REQUIRED ACTIONS:
[A] Using the Cuba travel text below, answer each question on its own line:
(i) Who was a former race car driver in the 40's?
(ii) In which city does the movie Fate of the Furious begin?
(iii) Where did the writer choose to stay before and after the cruise?
[B] Write the next part of the Cuba travel text below, beginning after its final sentence.

READING TEXT:
________________________

Travel adventures have occupied my mind quite a bit most of my life and there are many destinations that have set up camp in my brain. I keep them tucked away and keep researching and being open to opportunities and the gut feeling when my intuition tells me it’s the right time and the right place to take action. I experienced this strong, overwhelming feeling of urgency in my gut lately that I just HAD to get to Cuba as soon as possible.
The feeling has been getting stronger and stronger with the opening of the U.S. Embassy in the past couple years. I wanted to see the island before it was changed by too many outsiders. I wanted to experience the authenticity of the people, the culture, the colors and the cars. I do love great cars – that comes from my dad who always had quite a collection and he was also a former race car driver in the 40’s. Cars are in my blood.
It was two distinct experiences a couple months apart that drove me to take action. The first was when I was watching the movie Fate of the Furious – the one we had seen them setting up for in Iceland when my college roommate and I were up in Lake Myvatn in the northern reaches of Iceland on the frozen lakes. I just had to see what they were going to do in the movie on that frozen lake. They did A LOT with it – very cool. Anyway… the beginning of the movie begins in Havana, Cuba with all those glorious, colorful 1950’s cars. The next incident was President Trump announcing he was clamping down on some of the openings that former President Obama had negotiated. As soon as I heard that, I started researching trips to Cuba to get over there before the bureaucracy but the kibosh on any travel for Americans.
I found a cruise that circumnavigated the island and made many stops along with sanctioned people-to-people cultural excursions for Americans. I decided to stay in Jamaica before and after the trip to luxuriate in the amazing resorts to soak in the ocean breezes and beaches and allow the trip to imprint on me. Just being in a place where JFK took Jackie on their honeymoon, where he wrote his inauguration speech and where Stella got her groove back in the movie of the same name; so I could feel taken care of in a most luxurious way.

________________________

STUDY MATERIAL:
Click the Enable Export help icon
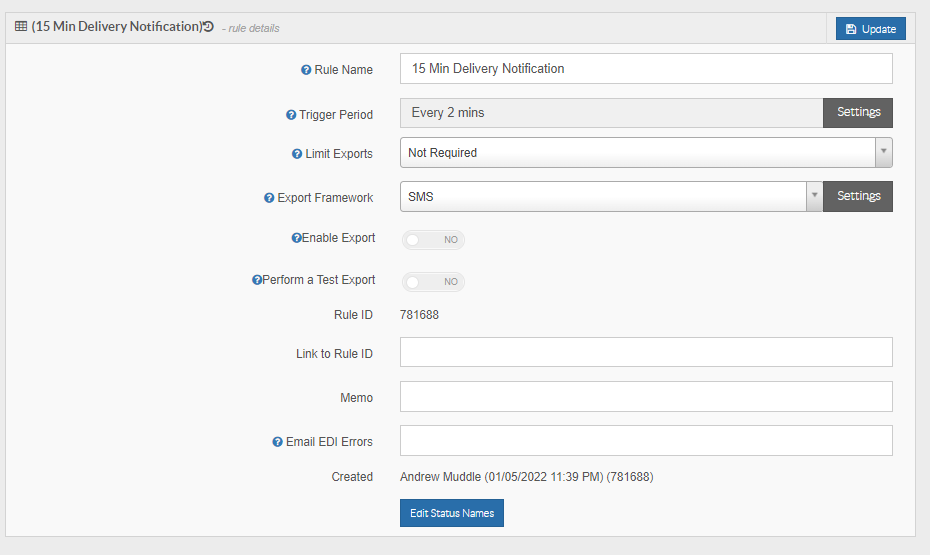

________________________

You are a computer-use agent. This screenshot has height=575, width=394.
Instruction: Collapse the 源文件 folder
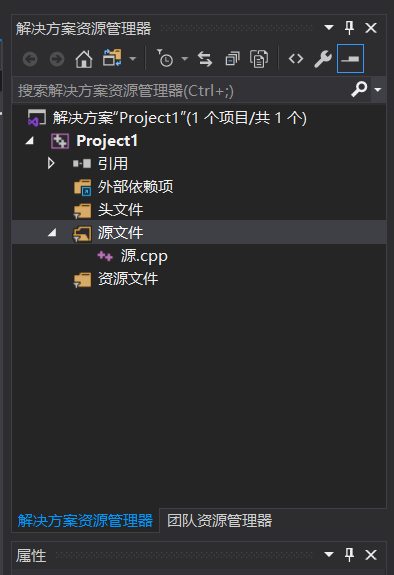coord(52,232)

________________________

EXERCISE ANSWERS:
[A]
(i) The writer's dad
(ii) Havana, Cuba
(iii) Jamaica

[B]
So the first resort was a complete disappointment and I ended up getting a full refund due to the comedy or errors, the terrible food and the lack of service. Fortunately, the new General Manager was Swiss, who know how to do hospitality well. He had been brought in to shake things up and evidently, I was the unpaid consultant that helped him make his point to his managers about what has run them downhill from their heyday. The last resort was purely heaven, gracious hospitality, and sumptuousness to the nth degree. It was just what I had imagined with the spa, the cliffside walking paths, the organic food grown on the property and the Ralph Lauren-designed rooms overlooking the lush gardens and beach. I was pampered to within an inch of my life and I loved every single leisurely minute of it as I tried to drink in every ounce of luxury.
The cruise ship only had 200 guests instead of their usual 1200, so we were very well cared for by the staff. It was a delight to actually have time to get to know them and the other passengers as we soaked in the long-hidden culture of Cuba…at least hidden from Americans. We stopped in several ports around the island, but the jewel is Havanna….at least the few blocks that were renovated for tourist eyes to see.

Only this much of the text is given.